We’ve all heard our parents tell us that sugar is bad for you, but are some sugars worse for you than others, and how much sugar is too much? Over 70% of all food contains some form of added sugar and consumption of soft drinks such as soda has increased more than five fold since 1950. The prevalence of childhood as well as adulthood obesity has been on the rise in recent years and studies have found that consumption of sugar-sweetened beverages such as soda and fruit drinks have been linked to obesity. One study of rural communities in the U.S. found that those who drank one or more servings of soda per week were more likely to be overweight or obese than those who drank less.
The most common form of added sugar found in beverages such as soda and fruit drinks is fructose. When people consume large amounts of fructose the liver can get overloaded, turning fructose into fat. Scientists believe that large amounts of fructose can contribute to diseases like obesity, type II diabetes, heart disease and even some forms of cancer.
Moreover, sugary drinks will not fill you up if you consume them before or during your meal, which can result in a 17% increase of overall calorie consumption. Studies also show that people who constantly drink sugary beverages gain more weight than people who don’t and children who drink sugar-sweetened beverages everyday have a 60% higher risk of becoming obese.

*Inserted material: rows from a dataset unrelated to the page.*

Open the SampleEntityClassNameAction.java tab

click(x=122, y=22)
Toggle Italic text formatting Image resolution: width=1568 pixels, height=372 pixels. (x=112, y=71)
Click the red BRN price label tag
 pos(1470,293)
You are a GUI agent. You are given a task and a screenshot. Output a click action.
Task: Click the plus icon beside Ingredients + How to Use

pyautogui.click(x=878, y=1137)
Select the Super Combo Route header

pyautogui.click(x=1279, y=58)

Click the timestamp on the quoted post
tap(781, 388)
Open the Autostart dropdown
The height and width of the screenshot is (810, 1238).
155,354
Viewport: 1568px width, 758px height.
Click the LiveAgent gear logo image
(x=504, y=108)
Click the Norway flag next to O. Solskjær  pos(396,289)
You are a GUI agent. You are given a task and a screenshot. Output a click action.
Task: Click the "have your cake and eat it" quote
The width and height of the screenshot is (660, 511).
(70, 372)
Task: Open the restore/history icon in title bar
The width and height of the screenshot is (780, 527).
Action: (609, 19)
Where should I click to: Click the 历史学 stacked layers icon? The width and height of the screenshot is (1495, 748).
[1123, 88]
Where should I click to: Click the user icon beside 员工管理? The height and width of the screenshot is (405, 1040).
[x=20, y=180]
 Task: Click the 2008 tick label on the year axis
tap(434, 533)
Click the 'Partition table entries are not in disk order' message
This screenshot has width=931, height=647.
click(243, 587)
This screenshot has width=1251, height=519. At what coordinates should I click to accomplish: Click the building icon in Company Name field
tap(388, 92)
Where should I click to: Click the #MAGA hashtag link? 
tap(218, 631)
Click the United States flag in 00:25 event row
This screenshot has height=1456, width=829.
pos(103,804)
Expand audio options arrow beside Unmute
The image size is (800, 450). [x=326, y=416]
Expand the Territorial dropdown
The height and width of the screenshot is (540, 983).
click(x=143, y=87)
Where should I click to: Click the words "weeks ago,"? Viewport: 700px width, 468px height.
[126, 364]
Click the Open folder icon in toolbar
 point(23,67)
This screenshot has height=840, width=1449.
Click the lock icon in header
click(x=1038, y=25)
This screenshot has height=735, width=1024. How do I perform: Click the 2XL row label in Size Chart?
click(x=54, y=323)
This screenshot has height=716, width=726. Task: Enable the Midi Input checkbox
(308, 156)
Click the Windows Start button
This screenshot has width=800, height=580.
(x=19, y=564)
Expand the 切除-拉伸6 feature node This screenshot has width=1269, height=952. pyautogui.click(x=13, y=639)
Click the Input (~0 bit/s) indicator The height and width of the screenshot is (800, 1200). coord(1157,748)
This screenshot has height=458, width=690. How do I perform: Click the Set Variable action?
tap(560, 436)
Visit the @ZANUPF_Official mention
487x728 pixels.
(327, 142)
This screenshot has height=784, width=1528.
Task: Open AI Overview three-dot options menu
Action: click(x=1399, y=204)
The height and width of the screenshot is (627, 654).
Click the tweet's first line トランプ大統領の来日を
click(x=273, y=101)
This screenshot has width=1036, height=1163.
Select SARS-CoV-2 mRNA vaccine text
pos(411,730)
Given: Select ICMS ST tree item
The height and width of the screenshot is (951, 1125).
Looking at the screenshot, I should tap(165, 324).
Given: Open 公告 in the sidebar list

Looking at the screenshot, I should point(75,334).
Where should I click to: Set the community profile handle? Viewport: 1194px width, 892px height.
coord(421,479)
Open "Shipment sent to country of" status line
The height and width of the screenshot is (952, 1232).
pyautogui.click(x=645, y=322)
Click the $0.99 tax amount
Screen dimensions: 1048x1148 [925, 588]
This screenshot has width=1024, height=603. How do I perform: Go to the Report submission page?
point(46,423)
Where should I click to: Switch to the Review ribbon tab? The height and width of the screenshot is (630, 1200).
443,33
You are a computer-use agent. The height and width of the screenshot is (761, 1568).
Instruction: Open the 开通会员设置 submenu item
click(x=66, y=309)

Do you love soda or flavored drinks but don’t want to consume all those extra calories? There are a few simple swaps you can make to get all the flavor of your favorite drinks minus all the calories. Some ways you can decrease your liquid calories are by swapping a soda a day with a glass of flavored seltzer, switching to infused water, enjoying unsweetened iced teas, or mixing alcoholic beverages with tonic water compared to high calorie sodas.